Goal: Could you return every one of the following entries word for word, with nothing altered?

Element and text location entries
-- start --

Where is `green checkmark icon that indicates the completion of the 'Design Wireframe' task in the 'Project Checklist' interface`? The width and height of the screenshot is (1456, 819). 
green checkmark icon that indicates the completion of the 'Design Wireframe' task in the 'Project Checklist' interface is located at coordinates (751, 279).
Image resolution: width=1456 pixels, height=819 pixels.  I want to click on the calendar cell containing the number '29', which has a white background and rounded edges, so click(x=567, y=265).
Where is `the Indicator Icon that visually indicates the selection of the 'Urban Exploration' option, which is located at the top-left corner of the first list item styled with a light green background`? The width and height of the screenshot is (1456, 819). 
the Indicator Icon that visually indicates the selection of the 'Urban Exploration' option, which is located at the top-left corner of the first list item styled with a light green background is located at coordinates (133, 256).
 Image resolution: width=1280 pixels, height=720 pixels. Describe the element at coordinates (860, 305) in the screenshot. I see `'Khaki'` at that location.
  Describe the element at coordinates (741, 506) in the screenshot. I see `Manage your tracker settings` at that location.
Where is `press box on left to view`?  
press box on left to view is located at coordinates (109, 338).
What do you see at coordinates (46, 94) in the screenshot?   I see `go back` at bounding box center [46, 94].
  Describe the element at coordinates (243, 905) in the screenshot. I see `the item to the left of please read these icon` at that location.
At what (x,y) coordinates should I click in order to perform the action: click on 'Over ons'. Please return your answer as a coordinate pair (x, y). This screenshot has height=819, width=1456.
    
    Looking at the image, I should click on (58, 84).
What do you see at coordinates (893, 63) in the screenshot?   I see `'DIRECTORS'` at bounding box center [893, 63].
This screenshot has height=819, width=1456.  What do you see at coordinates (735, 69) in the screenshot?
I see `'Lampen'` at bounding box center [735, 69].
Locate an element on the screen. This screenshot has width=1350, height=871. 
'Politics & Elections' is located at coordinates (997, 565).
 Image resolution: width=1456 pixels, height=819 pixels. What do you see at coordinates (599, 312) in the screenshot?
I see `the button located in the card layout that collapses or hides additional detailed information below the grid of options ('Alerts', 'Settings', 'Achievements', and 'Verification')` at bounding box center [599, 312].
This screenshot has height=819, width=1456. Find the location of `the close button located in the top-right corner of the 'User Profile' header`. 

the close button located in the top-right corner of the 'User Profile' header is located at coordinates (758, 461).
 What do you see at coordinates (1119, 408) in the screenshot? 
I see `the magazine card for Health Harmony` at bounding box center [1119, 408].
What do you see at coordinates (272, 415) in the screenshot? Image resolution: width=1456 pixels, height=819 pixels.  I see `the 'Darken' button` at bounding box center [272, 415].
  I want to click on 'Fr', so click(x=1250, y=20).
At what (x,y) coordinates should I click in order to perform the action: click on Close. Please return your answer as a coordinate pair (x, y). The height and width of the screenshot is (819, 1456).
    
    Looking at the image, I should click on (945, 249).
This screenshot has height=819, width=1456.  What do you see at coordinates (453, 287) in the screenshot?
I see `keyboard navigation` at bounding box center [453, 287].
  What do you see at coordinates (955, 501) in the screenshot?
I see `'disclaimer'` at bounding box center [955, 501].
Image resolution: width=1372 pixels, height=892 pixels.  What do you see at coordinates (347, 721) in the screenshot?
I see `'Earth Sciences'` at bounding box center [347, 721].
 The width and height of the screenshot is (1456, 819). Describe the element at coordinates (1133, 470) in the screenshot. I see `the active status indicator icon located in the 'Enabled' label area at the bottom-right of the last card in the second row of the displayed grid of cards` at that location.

-- end --

Solution for this problem:
Where is `green checkmark icon that indicates the completion of the 'Design Wireframe' task in the 'Project Checklist' interface`? The width and height of the screenshot is (1456, 819). 
green checkmark icon that indicates the completion of the 'Design Wireframe' task in the 'Project Checklist' interface is located at coordinates (751, 279).
Image resolution: width=1456 pixels, height=819 pixels.  I want to click on the calendar cell containing the number '29', which has a white background and rounded edges, so click(x=567, y=265).
Where is `the Indicator Icon that visually indicates the selection of the 'Urban Exploration' option, which is located at the top-left corner of the first list item styled with a light green background`? The width and height of the screenshot is (1456, 819). 
the Indicator Icon that visually indicates the selection of the 'Urban Exploration' option, which is located at the top-left corner of the first list item styled with a light green background is located at coordinates (133, 256).
 Image resolution: width=1280 pixels, height=720 pixels. Describe the element at coordinates (860, 305) in the screenshot. I see `'Khaki'` at that location.
  Describe the element at coordinates (741, 506) in the screenshot. I see `Manage your tracker settings` at that location.
Where is `press box on left to view`?  
press box on left to view is located at coordinates (109, 338).
What do you see at coordinates (46, 94) in the screenshot?   I see `go back` at bounding box center [46, 94].
  Describe the element at coordinates (243, 905) in the screenshot. I see `the item to the left of please read these icon` at that location.
At what (x,y) coordinates should I click in order to perform the action: click on 'Over ons'. Please return your answer as a coordinate pair (x, y). This screenshot has height=819, width=1456.
    
    Looking at the image, I should click on (58, 84).
What do you see at coordinates (893, 63) in the screenshot?   I see `'DIRECTORS'` at bounding box center [893, 63].
This screenshot has height=819, width=1456.  What do you see at coordinates (735, 69) in the screenshot?
I see `'Lampen'` at bounding box center [735, 69].
Locate an element on the screen. This screenshot has width=1350, height=871. 
'Politics & Elections' is located at coordinates (997, 565).
 Image resolution: width=1456 pixels, height=819 pixels. What do you see at coordinates (599, 312) in the screenshot?
I see `the button located in the card layout that collapses or hides additional detailed information below the grid of options ('Alerts', 'Settings', 'Achievements', and 'Verification')` at bounding box center [599, 312].
This screenshot has height=819, width=1456. Find the location of `the close button located in the top-right corner of the 'User Profile' header`. 

the close button located in the top-right corner of the 'User Profile' header is located at coordinates (758, 461).
 What do you see at coordinates (1119, 408) in the screenshot? 
I see `the magazine card for Health Harmony` at bounding box center [1119, 408].
What do you see at coordinates (272, 415) in the screenshot? Image resolution: width=1456 pixels, height=819 pixels.  I see `the 'Darken' button` at bounding box center [272, 415].
  I want to click on 'Fr', so click(x=1250, y=20).
At what (x,y) coordinates should I click in order to perform the action: click on Close. Please return your answer as a coordinate pair (x, y). The height and width of the screenshot is (819, 1456).
    
    Looking at the image, I should click on (945, 249).
This screenshot has height=819, width=1456.  What do you see at coordinates (453, 287) in the screenshot?
I see `keyboard navigation` at bounding box center [453, 287].
  What do you see at coordinates (955, 501) in the screenshot?
I see `'disclaimer'` at bounding box center [955, 501].
Image resolution: width=1372 pixels, height=892 pixels.  What do you see at coordinates (347, 721) in the screenshot?
I see `'Earth Sciences'` at bounding box center [347, 721].
 The width and height of the screenshot is (1456, 819). Describe the element at coordinates (1133, 470) in the screenshot. I see `the active status indicator icon located in the 'Enabled' label area at the bottom-right of the last card in the second row of the displayed grid of cards` at that location.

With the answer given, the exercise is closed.